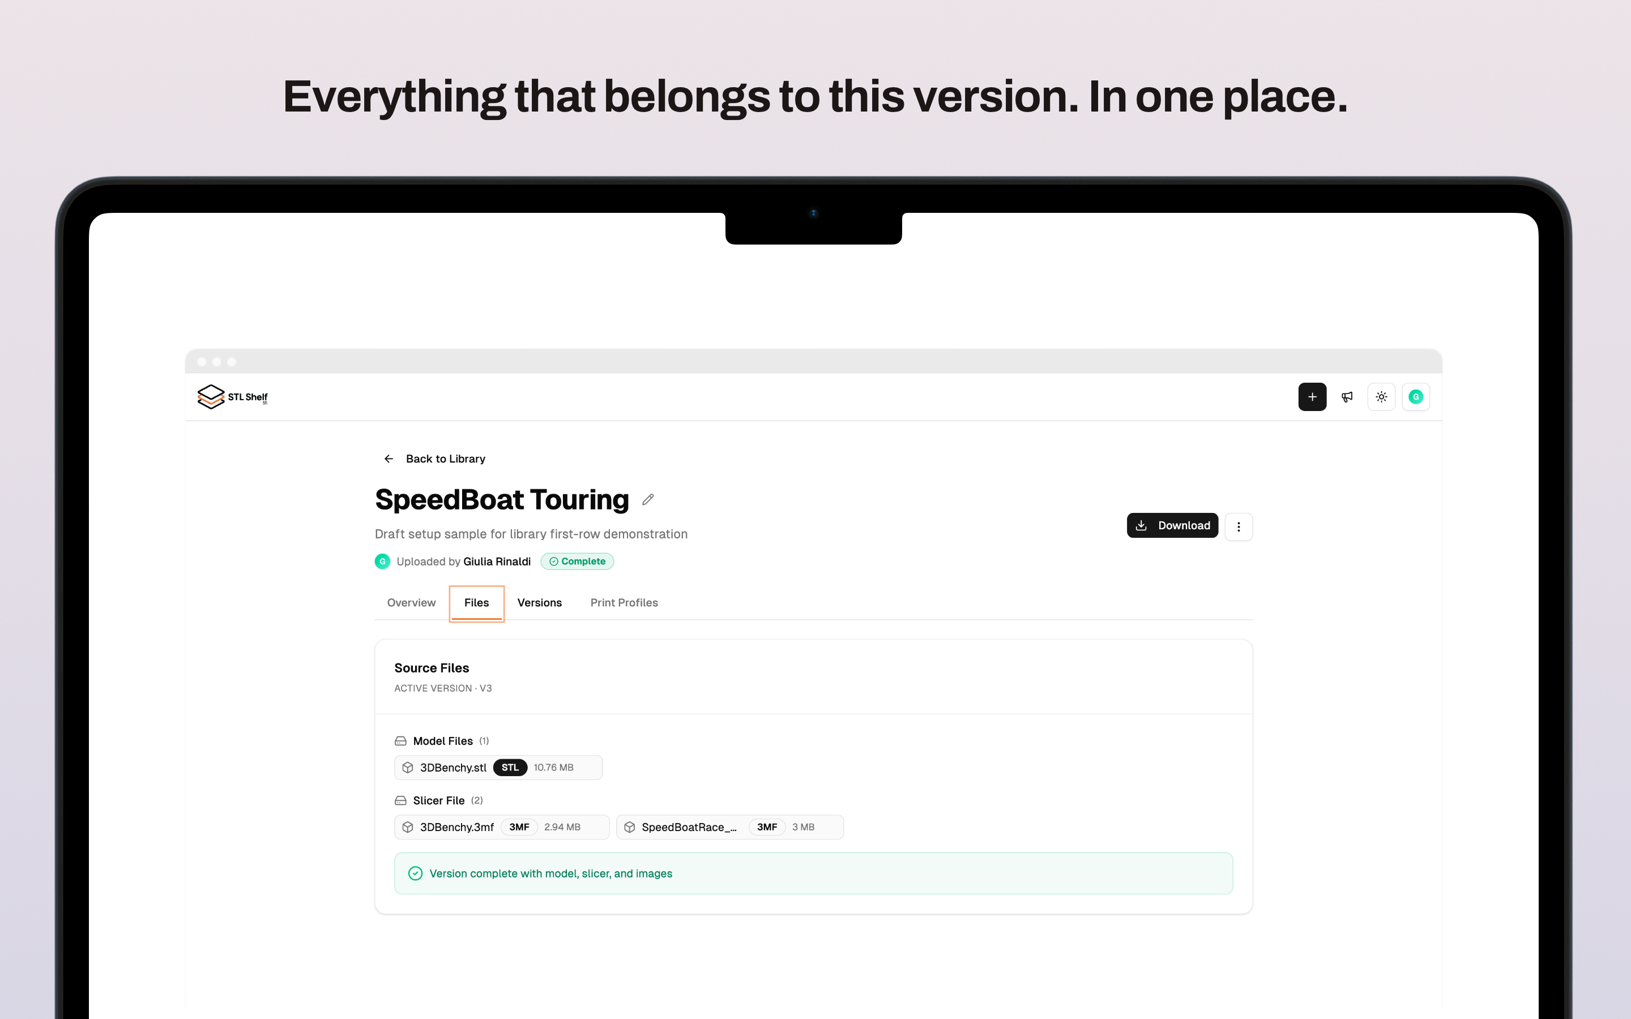Click the 3D cube icon next to 3DBenchy.stl
The image size is (1631, 1019).
tap(408, 768)
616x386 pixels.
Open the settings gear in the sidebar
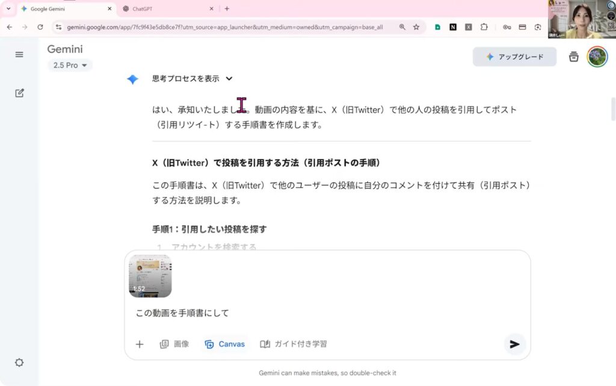tap(19, 363)
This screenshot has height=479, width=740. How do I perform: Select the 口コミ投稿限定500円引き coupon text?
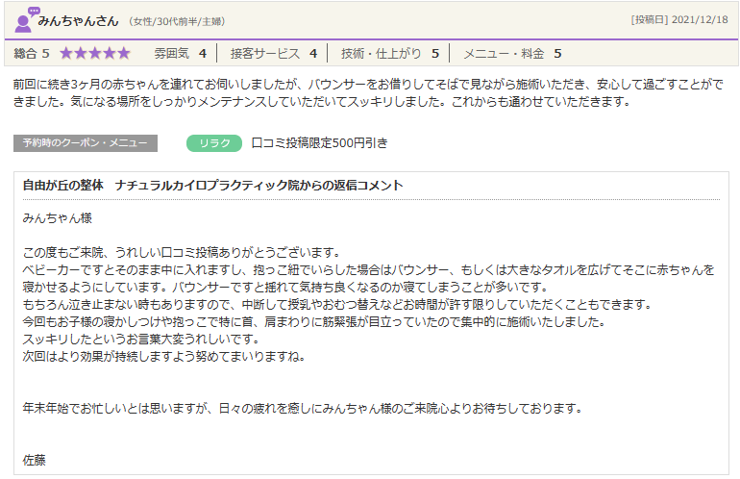319,143
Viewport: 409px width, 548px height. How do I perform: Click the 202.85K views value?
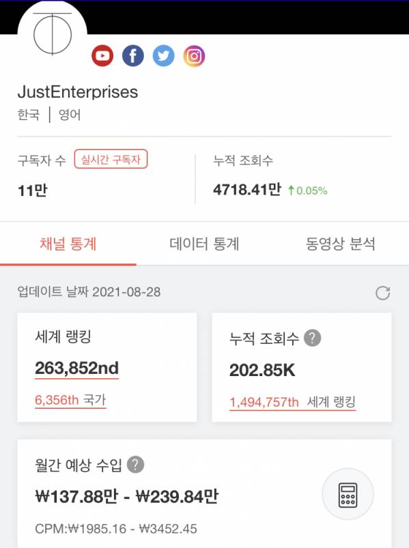click(262, 370)
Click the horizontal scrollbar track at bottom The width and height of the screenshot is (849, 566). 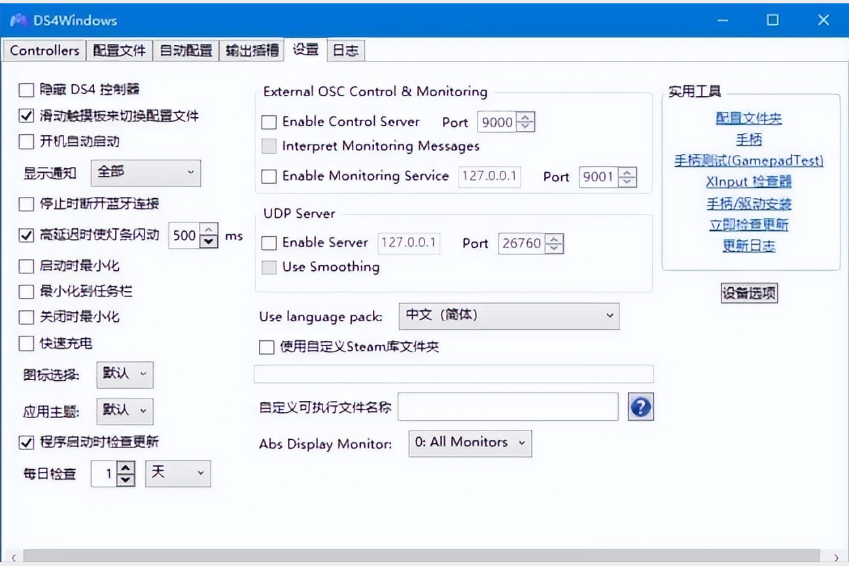pyautogui.click(x=421, y=557)
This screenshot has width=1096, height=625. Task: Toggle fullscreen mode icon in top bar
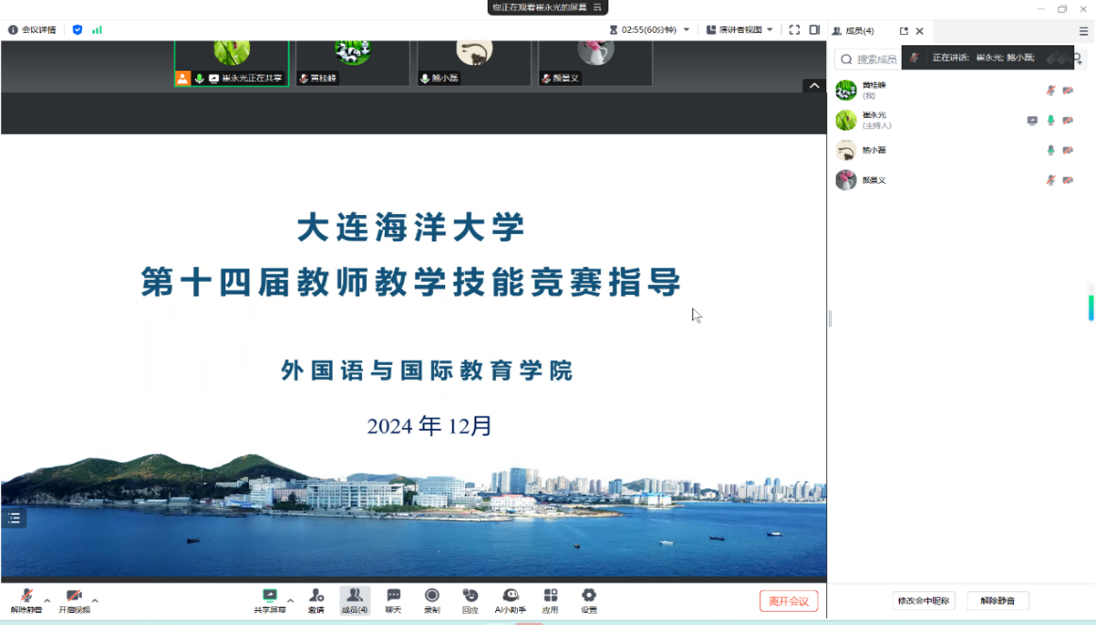click(794, 30)

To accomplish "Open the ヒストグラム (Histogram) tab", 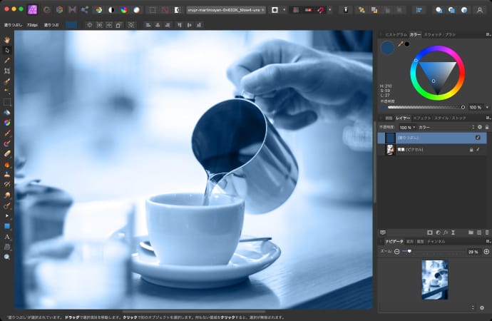I will point(396,34).
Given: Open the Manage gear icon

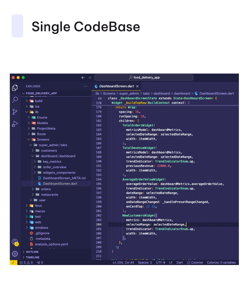Looking at the screenshot, I should (x=15, y=253).
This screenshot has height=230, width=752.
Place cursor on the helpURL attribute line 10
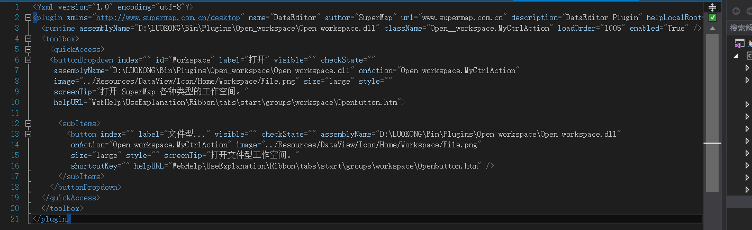click(229, 102)
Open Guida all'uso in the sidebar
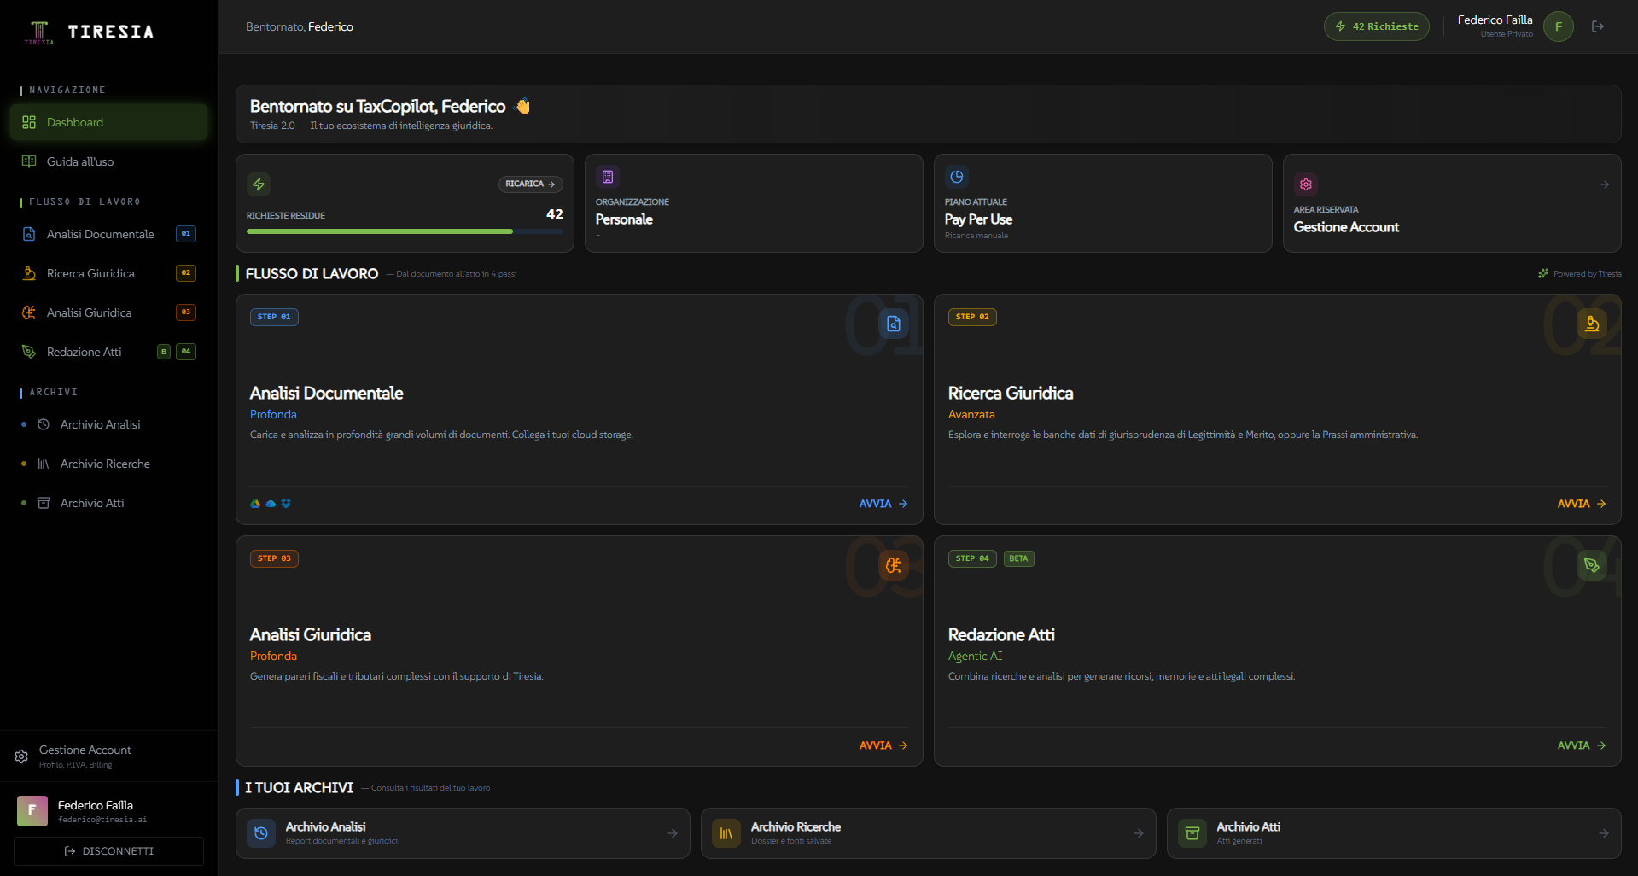1638x876 pixels. (80, 161)
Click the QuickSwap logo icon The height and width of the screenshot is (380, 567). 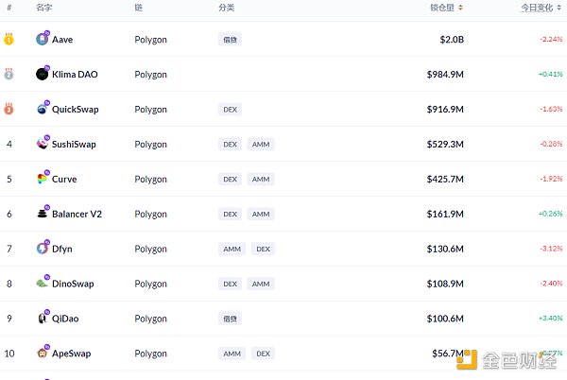click(43, 110)
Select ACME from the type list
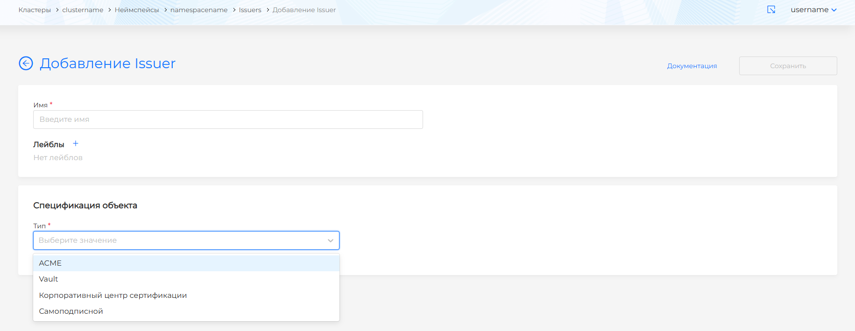This screenshot has width=855, height=331. pyautogui.click(x=50, y=263)
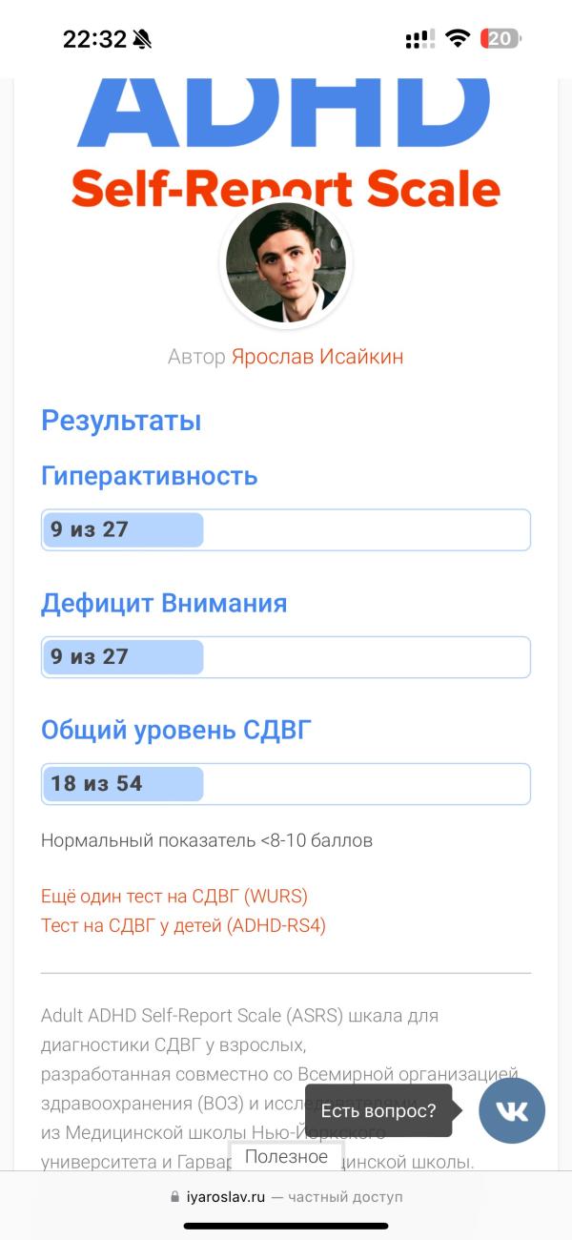Tap the Общий уровень СДВГ 18 из 54 bar
Screen dimensions: 572x1240
(x=286, y=784)
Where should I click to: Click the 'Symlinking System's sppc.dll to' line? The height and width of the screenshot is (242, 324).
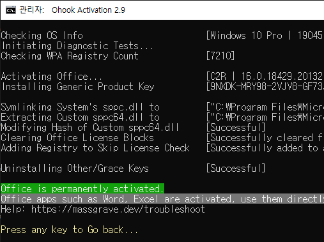(x=80, y=107)
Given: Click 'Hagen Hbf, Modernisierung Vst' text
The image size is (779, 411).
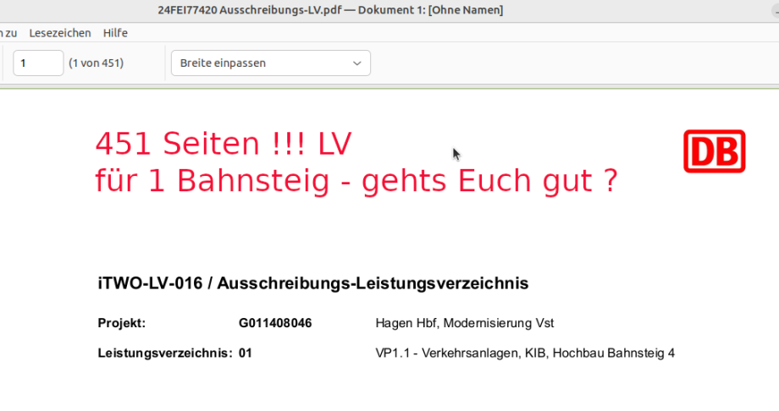Looking at the screenshot, I should point(464,323).
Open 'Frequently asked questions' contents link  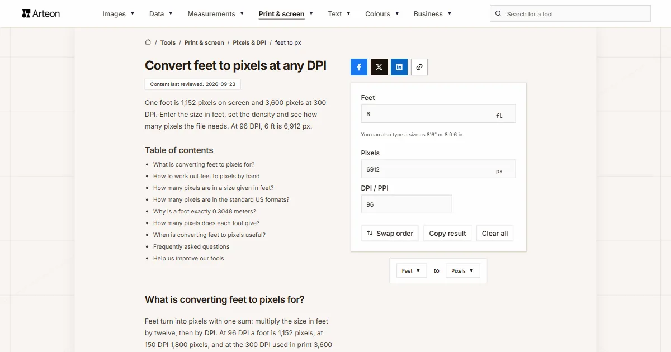point(191,246)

=-=-=-=-=

Objective — Print the lines from the one containing "Select ACME from the type list" through the one containing "(x=80, y=107)", both included, word for word and without the pictures.

Written answer —
Select ACME from the type list
This screenshot has width=855, height=331. pyautogui.click(x=50, y=263)
Tap the Общий уровень СДВГ 18 из 54 bar
Screen dimensions: 572x1240
(x=286, y=784)
Where should I click to: Click the 'Symlinking System's sppc.dll to' line? The height and width of the screenshot is (242, 324).
(x=80, y=107)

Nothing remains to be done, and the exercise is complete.